Dataset entries

········

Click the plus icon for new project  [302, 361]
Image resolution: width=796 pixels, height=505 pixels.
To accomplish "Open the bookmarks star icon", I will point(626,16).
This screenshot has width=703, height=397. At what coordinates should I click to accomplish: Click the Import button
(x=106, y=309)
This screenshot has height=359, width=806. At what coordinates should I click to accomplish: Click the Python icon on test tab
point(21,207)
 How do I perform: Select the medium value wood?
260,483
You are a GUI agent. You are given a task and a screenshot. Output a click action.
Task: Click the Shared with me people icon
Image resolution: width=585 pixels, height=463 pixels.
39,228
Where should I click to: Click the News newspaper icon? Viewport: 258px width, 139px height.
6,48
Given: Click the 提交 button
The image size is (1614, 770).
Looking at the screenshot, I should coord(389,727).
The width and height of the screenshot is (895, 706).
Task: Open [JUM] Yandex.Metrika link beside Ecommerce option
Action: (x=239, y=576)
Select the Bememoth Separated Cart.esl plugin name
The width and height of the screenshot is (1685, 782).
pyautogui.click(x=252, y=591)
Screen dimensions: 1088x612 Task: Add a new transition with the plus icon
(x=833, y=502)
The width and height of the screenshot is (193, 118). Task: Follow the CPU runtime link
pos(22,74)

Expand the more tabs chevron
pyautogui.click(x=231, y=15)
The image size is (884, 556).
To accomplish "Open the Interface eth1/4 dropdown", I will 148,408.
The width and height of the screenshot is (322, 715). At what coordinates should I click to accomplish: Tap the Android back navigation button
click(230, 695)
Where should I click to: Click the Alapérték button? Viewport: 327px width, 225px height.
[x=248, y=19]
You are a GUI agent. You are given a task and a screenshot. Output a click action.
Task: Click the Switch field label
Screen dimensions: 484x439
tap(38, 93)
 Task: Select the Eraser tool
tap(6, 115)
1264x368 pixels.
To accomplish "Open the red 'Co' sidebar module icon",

········

▶ _What is needed_
Write out each line exactly, beginning at the one with "The width and height of the screenshot is (322, 715)." and ending at the final line of the records above, with nothing added.

▶ _Output of the exercise_
The width and height of the screenshot is (322, 715). At what coordinates should I click to accomplish: Tap the Android back navigation button
click(230, 695)
Where should I click to: Click the Alapérték button? Viewport: 327px width, 225px height.
[x=248, y=19]
You are a GUI agent. You are given a task and a screenshot. Output a click action.
Task: Click the Switch field label
Screen dimensions: 484x439
tap(38, 93)
 Task: Select the Eraser tool
tap(6, 115)
1264x368 pixels.
To accomplish "Open the red 'Co' sidebar module icon",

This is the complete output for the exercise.